• _Exercise objective_
In the material below, find every line with "accomplish" and pull it out.

• _Dataset records_
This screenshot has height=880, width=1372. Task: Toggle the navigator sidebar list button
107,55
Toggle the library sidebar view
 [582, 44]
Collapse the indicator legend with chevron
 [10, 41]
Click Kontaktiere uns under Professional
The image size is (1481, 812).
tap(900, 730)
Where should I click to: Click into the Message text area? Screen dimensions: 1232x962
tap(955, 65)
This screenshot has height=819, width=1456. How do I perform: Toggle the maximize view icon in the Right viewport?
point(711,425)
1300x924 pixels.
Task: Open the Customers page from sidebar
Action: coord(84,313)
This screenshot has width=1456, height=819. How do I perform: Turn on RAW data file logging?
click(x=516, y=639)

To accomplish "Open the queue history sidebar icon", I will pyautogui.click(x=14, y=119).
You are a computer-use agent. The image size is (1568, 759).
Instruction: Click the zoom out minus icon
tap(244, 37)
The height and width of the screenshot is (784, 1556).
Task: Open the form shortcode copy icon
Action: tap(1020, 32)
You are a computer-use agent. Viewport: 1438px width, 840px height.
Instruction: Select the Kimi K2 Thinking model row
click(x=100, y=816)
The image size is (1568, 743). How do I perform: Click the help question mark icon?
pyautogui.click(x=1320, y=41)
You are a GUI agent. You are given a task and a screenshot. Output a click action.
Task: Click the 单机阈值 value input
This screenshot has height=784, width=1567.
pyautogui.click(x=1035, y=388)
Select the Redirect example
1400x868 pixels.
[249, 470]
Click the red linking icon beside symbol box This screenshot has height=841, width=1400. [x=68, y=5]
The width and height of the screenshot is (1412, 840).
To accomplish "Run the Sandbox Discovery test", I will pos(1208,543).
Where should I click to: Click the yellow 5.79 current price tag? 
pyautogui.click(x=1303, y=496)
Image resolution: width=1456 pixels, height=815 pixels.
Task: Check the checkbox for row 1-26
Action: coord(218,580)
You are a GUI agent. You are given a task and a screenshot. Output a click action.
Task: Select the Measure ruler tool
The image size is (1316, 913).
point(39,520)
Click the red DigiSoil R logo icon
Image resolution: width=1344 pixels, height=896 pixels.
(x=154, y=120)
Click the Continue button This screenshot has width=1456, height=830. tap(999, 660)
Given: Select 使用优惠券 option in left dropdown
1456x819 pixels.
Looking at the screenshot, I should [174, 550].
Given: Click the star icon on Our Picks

• _Worked solution_
To accomplish "Open the queue history sidebar icon", I will pyautogui.click(x=14, y=119).
To accomplish "Run the Sandbox Discovery test", I will pos(1208,543).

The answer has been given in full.